Wenn ich mich so meist morgens zwischen Auftsehen und Frühstück hinsetze und meinen Essay für diesen Tag schreibe, dann “träume” ich ja davon, mit meinen Geschichten eine Art locker-flockiges Infotainment zu liefern. Man soll sich gut unterhalten fühlen und auch etwas mitnehmen können. Und im besten Fall hat man nach dem Lesen Durst auf das eine oder andere gute fränkische Bier.
Allerdings schreibe ich auch vieles, was in die Kategorie Nutzlose Informationen gehört, mit denen man nicht einmal auf den fadesten Partys punkten kann. Dass das oberfränkische Drügendorf um ca. 207 Kilometer näher an München als an Dortmund liegt und sogar um 322 Kilometer näher an München als an Wien, interessiert wohl höchstens lokale Fußball-Fanclubs. Mit Bier hat diese Information auf den ersten Blick nichts zu tun.
Außer man schenkt sich ein Export der Brauerei Först mit dem goldenen Löwen im Wappen ein. Dann schaut man unweigerlich schon mal nach, ob Oberfranken über Nacht nicht doch vom rot-weißen Landesteil nicht über Nacht ins rot-weiß-rote Nachbarland gewandert ist. Bei export-Bieren unterscheidet man gemeinhin nämlich zwischen dem hellen Dortmunder Export und dem dunklen Münchner Export. Ersteres findet man in Franken relativ häufig, letzteres ist dagegen seltener. Wer darin einen Ausdruck fränkisch-bayrischer “Frotzelei” sehen mag, kann das gerne tun. Die meisten schwereren Dunklen heißen aber hierzulande einfach nur nicht Export.

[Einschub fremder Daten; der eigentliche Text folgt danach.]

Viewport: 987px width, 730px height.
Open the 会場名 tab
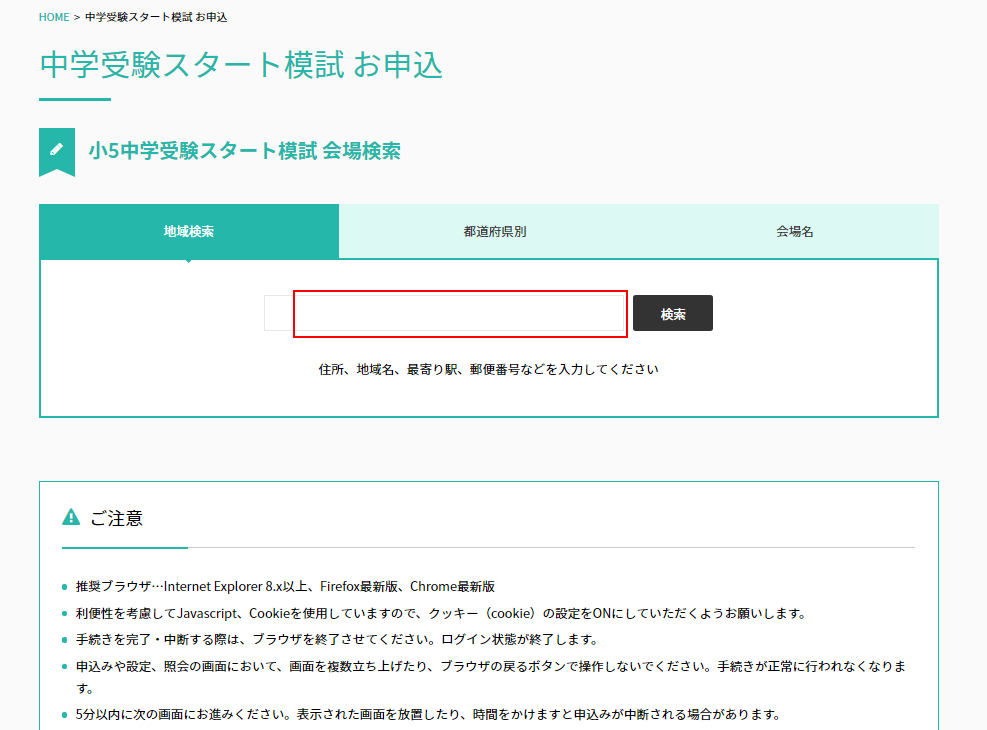pyautogui.click(x=794, y=231)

Dass ein Export eine rotgoldene Bernsteinnote zeigt, ist dagegen selten. In Franken sogar sehr selten. Eine solche Farbe erwartet man eher von einem Märzen. Die Farbe ist jedenfalls sehr elegant. Und die Farbe ist der Grund, wie ich auf Wien kommen. Denn als dritten – webbauch seltenen – Export-Typ gibt es das Wiener Export, ein kräftigeres rotgoldenes Bier, das seinen Namen vom verwendeten Wiener Malz herleitet. “Entwickelt” haben das Wiener Export Mitte des 19. Jahrhunderts zwei Brauer in London! Einer der beiden kam aus München, der andere aus Wien. In München würde der Typ des Wiener Export übrigens einem Märzen oder Oktoberfestbiers entsprechen. Nur in Wien nannte man das Bier nach der österreichischen Hauptstadt. Und eben in Drügendorf …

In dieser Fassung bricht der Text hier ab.